**Activity 1:** Give again, word for word, the part of the passage on Maria Theresia of Liechtenstein that opens with the words containing "Maria Theresia's father was" and closes with "Cathedral, Prague Castle.".
**Activity 2:** For the passage on Maria Theresia of Liechtenstein, state whether each statement agrees with it (yes or no), quoting the deciding words exactly: (a) Maria Theresia was the last person to hold the title Countess of Soissons. (b) Maria Theresia's son outlived her. (c) Hans-Adam I passed the ducal title of Troppau to his daughter.

**Passage for review:**
Princess Maria Theresia of Liechtenstein (Maria Theresia Anna Felicitas; 11 May 1694 - 20 February 1772) was the heiress to the Silesian Duchy of Troppau (now Opava in Czech Republic). Countess of Soissons by marriage, she was the last person to hold the title. She had one son who predeceased her in 1734.

==Biography==

Maria Theresia's father was Prince Hans-Adam I of Liechtenstein – who purchased the counties of Vaduz and Schellenberg, to form which is the modern state of Liechtenstein (although the first Prince to visit Vaduz did so only in 1844). Her mother, Erdmuthe Maria Theresia of Dietrichstein was the great-granddaughter of Adam von Dietrichstein (1527–1590), Hofmeister to the court of Emperor Rudolf II and buried in St Vitus Cathedral, Prague Castle.

Maria Theresia's father died in 1712 – and both her brothers before that. The main line of the family thus died out, and was replaced, in the princely title of Liechtenstein, by a collateral branch. However, Hans-Adam I passed on to his daughter the ducal title of Troppau (to which Salic law evidently did not apply).

**Material provided:**

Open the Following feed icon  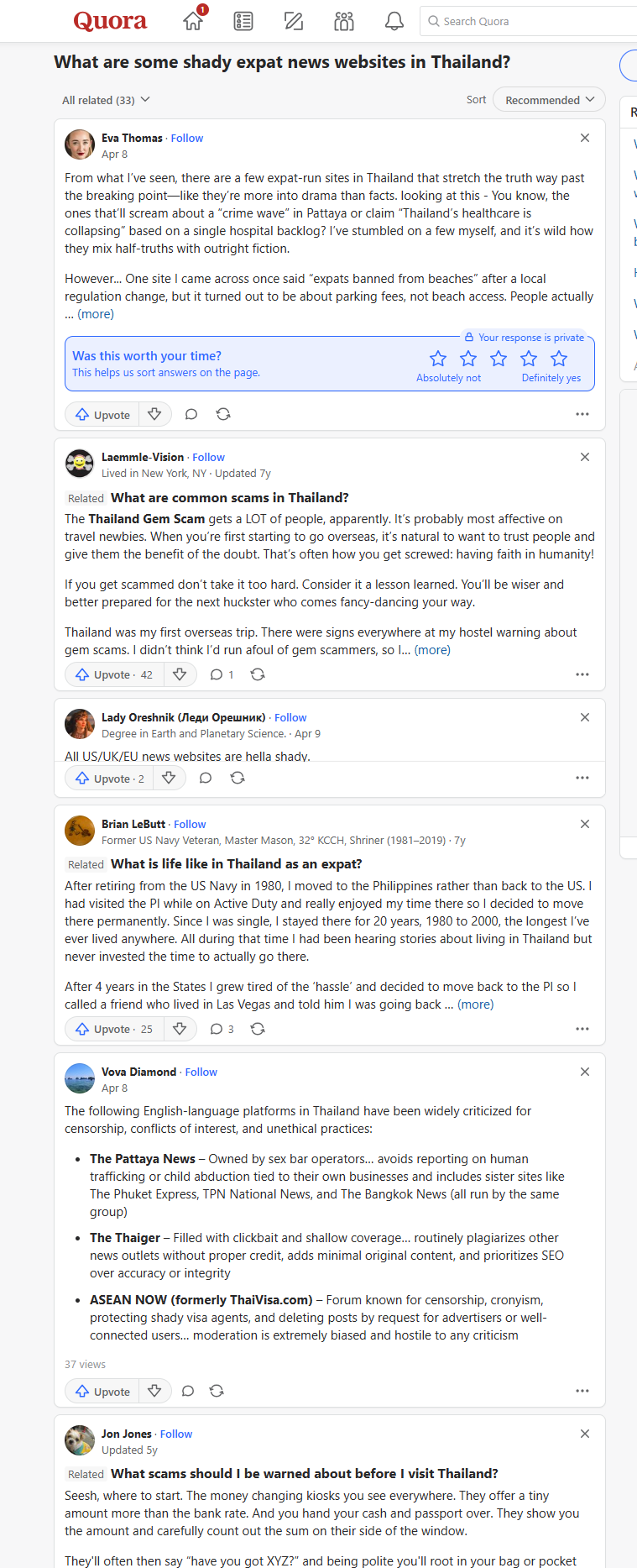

**Written reply 1:**
Maria Theresia's father was Prince Hans-Adam I of Liechtenstein – who purchased the counties of Vaduz and Schellenberg, to form which is the modern state of Liechtenstein (although the first Prince to visit Vaduz did so only in 1844). Her mother, Erdmuthe Maria Theresia of Dietrichstein was the great-granddaughter of Adam von Dietrichstein (1527–1590), Hofmeister to the court of Emperor Rudolf II and buried in St Vitus Cathedral, Prague Castle.

**Written reply 2:**
(a) Yes: "she was the last person to hold the title."
(b) No: "She had one son who predeceased her in 1734."
(c) Yes: "Hans-Adam I passed on to his daughter the ducal title of Troppau"